***** STORED ROWS

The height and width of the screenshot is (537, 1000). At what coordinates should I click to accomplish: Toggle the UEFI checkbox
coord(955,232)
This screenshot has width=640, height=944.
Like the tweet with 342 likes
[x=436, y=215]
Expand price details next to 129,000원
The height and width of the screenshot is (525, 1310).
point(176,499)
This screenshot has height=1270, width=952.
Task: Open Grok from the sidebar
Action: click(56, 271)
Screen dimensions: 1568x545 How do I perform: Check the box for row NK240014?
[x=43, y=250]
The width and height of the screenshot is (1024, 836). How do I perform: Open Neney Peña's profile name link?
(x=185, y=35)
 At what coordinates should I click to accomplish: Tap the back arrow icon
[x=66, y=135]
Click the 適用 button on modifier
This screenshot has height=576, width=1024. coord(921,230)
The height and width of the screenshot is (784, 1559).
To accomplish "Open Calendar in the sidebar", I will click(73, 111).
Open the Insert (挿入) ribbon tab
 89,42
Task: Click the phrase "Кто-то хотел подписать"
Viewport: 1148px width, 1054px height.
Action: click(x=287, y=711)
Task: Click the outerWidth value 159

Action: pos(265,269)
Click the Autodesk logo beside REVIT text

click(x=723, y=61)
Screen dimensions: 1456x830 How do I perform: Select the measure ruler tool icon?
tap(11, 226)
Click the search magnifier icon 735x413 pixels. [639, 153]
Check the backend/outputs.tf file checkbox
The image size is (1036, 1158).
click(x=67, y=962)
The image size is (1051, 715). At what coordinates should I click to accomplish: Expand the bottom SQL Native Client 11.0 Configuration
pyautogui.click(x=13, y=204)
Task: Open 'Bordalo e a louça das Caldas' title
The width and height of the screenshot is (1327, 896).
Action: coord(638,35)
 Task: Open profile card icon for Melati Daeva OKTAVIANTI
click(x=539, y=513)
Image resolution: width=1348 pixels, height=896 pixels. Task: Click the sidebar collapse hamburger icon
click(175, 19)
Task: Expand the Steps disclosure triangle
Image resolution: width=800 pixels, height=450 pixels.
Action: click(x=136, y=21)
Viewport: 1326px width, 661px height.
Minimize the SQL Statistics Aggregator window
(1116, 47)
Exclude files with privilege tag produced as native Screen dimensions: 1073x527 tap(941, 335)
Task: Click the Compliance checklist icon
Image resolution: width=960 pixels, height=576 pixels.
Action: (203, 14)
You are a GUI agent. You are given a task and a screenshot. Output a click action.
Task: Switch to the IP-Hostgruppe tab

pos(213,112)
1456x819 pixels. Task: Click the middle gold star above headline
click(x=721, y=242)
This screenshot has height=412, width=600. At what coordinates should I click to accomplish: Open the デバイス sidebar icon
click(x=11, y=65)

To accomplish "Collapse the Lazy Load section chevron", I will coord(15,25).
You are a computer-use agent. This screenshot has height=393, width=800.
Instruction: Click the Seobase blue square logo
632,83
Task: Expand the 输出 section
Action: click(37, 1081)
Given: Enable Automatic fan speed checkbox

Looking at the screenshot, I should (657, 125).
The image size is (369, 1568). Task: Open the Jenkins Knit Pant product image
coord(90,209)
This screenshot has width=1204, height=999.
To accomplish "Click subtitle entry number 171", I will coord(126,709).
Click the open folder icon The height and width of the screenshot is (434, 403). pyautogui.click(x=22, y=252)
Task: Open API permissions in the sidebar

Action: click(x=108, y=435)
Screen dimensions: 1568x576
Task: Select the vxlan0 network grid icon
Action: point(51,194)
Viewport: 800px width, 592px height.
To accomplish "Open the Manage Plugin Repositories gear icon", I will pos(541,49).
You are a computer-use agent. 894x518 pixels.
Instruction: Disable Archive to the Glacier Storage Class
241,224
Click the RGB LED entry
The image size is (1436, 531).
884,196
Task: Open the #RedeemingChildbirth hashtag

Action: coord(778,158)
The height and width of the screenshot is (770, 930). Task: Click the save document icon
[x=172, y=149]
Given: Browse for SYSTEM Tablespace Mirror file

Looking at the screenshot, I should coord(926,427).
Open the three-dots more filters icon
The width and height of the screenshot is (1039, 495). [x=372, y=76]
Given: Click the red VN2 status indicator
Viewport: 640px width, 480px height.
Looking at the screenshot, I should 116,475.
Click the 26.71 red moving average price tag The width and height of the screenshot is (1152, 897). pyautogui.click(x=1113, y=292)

**********

Copy every row above word for word, keeping the original order.

The height and width of the screenshot is (537, 1000). At what coordinates should I click to accomplish: Toggle the UEFI checkbox
coord(955,232)
This screenshot has width=640, height=944.
Like the tweet with 342 likes
[x=436, y=215]
Expand price details next to 129,000원
The height and width of the screenshot is (525, 1310).
point(176,499)
This screenshot has height=1270, width=952.
Task: Open Grok from the sidebar
Action: click(56, 271)
Screen dimensions: 1568x545 How do I perform: Check the box for row NK240014?
[x=43, y=250]
The width and height of the screenshot is (1024, 836). How do I perform: Open Neney Peña's profile name link?
(x=185, y=35)
 At what coordinates should I click to accomplish: Tap the back arrow icon
[x=66, y=135]
Click the 適用 button on modifier
This screenshot has height=576, width=1024. coord(921,230)
The height and width of the screenshot is (784, 1559).
To accomplish "Open Calendar in the sidebar", I will click(73, 111).
Open the Insert (挿入) ribbon tab
 89,42
Task: Click the phrase "Кто-то хотел подписать"
Viewport: 1148px width, 1054px height.
Action: click(x=287, y=711)
Task: Click the outerWidth value 159

Action: pos(265,269)
Click the Autodesk logo beside REVIT text

click(x=723, y=61)
Screen dimensions: 1456x830 How do I perform: Select the measure ruler tool icon?
tap(11, 226)
Click the search magnifier icon 735x413 pixels. [639, 153]
Check the backend/outputs.tf file checkbox
The image size is (1036, 1158).
click(x=67, y=962)
The image size is (1051, 715). At what coordinates should I click to accomplish: Expand the bottom SQL Native Client 11.0 Configuration
pyautogui.click(x=13, y=204)
Task: Open 'Bordalo e a louça das Caldas' title
The width and height of the screenshot is (1327, 896).
Action: coord(638,35)
 Task: Open profile card icon for Melati Daeva OKTAVIANTI
click(x=539, y=513)
Image resolution: width=1348 pixels, height=896 pixels. Task: Click the sidebar collapse hamburger icon
click(175, 19)
Task: Expand the Steps disclosure triangle
Image resolution: width=800 pixels, height=450 pixels.
Action: click(x=136, y=21)
Viewport: 1326px width, 661px height.
Minimize the SQL Statistics Aggregator window
(1116, 47)
Exclude files with privilege tag produced as native Screen dimensions: 1073x527 tap(941, 335)
Task: Click the Compliance checklist icon
Image resolution: width=960 pixels, height=576 pixels.
Action: (203, 14)
You are a GUI agent. You are given a task and a screenshot. Output a click action.
Task: Switch to the IP-Hostgruppe tab

pos(213,112)
1456x819 pixels. Task: Click the middle gold star above headline
click(x=721, y=242)
This screenshot has height=412, width=600. At what coordinates should I click to accomplish: Open the デバイス sidebar icon
click(x=11, y=65)

To accomplish "Collapse the Lazy Load section chevron", I will coord(15,25).
You are a computer-use agent. This screenshot has height=393, width=800.
Instruction: Click the Seobase blue square logo
632,83
Task: Expand the 输出 section
Action: click(37, 1081)
Given: Enable Automatic fan speed checkbox

Looking at the screenshot, I should (657, 125).
The image size is (369, 1568). Task: Open the Jenkins Knit Pant product image
coord(90,209)
This screenshot has width=1204, height=999.
To accomplish "Click subtitle entry number 171", I will coord(126,709).
Click the open folder icon The height and width of the screenshot is (434, 403). pyautogui.click(x=22, y=252)
Task: Open API permissions in the sidebar

Action: click(x=108, y=435)
Screen dimensions: 1568x576
Task: Select the vxlan0 network grid icon
Action: point(51,194)
Viewport: 800px width, 592px height.
To accomplish "Open the Manage Plugin Repositories gear icon", I will pos(541,49).
You are a computer-use agent. 894x518 pixels.
Instruction: Disable Archive to the Glacier Storage Class
241,224
Click the RGB LED entry
The image size is (1436, 531).
884,196
Task: Open the #RedeemingChildbirth hashtag

Action: coord(778,158)
The height and width of the screenshot is (770, 930). Task: Click the save document icon
[x=172, y=149]
Given: Browse for SYSTEM Tablespace Mirror file

Looking at the screenshot, I should coord(926,427).
Open the three-dots more filters icon
The width and height of the screenshot is (1039, 495). [x=372, y=76]
Given: Click the red VN2 status indicator
Viewport: 640px width, 480px height.
Looking at the screenshot, I should 116,475.
Click the 26.71 red moving average price tag The width and height of the screenshot is (1152, 897). pyautogui.click(x=1113, y=292)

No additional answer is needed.